◆ **Prompt**: Count every line in the following entries where the word "toolbar" appears. Give the count alone.

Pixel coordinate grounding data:

[Start of section]

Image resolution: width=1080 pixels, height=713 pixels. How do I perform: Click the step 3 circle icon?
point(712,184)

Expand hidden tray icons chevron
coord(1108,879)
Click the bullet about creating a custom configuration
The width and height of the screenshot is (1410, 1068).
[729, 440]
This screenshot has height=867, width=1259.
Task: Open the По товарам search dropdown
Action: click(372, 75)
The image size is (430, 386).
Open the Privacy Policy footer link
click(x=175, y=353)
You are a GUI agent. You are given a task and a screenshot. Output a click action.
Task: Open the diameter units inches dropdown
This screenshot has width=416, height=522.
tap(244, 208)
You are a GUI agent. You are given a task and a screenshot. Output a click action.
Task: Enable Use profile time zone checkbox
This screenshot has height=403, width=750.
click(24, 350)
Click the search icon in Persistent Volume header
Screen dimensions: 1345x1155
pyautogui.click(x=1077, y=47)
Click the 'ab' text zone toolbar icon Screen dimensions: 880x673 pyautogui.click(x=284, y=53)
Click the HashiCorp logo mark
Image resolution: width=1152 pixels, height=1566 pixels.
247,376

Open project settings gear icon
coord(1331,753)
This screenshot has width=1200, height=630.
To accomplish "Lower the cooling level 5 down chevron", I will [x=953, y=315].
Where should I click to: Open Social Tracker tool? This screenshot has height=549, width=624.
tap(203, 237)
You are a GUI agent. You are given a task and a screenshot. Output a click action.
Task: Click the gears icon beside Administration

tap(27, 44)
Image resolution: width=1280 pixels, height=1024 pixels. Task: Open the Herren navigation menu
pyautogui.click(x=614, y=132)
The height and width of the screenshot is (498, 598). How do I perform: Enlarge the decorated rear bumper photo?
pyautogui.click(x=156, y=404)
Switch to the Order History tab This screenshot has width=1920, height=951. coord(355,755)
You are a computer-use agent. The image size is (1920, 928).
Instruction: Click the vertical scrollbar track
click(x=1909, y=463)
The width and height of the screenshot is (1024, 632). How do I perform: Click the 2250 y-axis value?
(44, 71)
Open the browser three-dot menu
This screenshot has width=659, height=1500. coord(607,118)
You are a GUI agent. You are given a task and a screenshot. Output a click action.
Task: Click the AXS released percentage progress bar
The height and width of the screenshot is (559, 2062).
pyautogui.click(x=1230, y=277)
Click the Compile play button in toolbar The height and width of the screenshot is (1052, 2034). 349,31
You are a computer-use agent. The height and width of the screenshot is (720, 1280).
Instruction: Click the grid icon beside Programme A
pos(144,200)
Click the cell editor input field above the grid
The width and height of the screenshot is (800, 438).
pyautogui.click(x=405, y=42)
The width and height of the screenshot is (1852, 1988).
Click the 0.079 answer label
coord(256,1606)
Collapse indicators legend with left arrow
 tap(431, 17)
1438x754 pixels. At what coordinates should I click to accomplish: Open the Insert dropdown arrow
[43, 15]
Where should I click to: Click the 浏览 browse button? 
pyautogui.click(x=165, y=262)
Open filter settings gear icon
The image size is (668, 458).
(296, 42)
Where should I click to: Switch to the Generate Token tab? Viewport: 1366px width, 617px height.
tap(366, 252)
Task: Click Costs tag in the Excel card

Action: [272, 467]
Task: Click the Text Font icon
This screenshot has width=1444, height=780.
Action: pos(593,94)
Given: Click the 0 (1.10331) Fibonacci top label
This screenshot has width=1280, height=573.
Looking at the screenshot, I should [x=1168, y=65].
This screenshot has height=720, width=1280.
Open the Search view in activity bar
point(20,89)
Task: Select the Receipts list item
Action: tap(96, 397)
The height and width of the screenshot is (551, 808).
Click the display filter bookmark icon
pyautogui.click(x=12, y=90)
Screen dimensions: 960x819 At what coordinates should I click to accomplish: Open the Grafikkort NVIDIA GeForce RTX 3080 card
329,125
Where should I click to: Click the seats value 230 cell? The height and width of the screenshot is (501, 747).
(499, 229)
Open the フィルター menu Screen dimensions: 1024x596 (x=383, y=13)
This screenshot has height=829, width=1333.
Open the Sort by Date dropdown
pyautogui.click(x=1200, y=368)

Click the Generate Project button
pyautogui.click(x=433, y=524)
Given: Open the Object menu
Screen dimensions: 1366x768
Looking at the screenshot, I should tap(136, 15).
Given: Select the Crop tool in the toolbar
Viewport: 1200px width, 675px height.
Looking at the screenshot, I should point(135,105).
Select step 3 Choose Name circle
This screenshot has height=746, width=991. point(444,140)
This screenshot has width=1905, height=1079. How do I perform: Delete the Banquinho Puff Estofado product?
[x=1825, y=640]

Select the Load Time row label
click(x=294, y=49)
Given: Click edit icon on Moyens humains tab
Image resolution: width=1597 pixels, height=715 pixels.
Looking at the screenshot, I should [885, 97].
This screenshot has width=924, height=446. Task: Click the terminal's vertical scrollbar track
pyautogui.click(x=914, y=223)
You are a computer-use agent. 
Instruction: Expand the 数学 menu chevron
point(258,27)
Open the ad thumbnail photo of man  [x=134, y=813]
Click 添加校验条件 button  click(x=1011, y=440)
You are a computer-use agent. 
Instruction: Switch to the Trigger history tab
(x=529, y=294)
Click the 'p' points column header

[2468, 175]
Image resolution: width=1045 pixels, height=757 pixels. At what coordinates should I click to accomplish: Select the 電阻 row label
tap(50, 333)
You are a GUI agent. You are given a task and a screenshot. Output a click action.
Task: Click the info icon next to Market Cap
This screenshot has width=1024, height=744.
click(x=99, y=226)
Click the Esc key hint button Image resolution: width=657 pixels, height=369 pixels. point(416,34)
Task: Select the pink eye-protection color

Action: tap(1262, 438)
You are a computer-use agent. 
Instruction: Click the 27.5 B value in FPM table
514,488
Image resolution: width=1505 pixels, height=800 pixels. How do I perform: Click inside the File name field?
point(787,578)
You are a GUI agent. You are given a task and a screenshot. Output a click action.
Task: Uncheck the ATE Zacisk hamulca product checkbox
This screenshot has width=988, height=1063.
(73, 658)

[End of section]

◆ **Solved exercise**: 3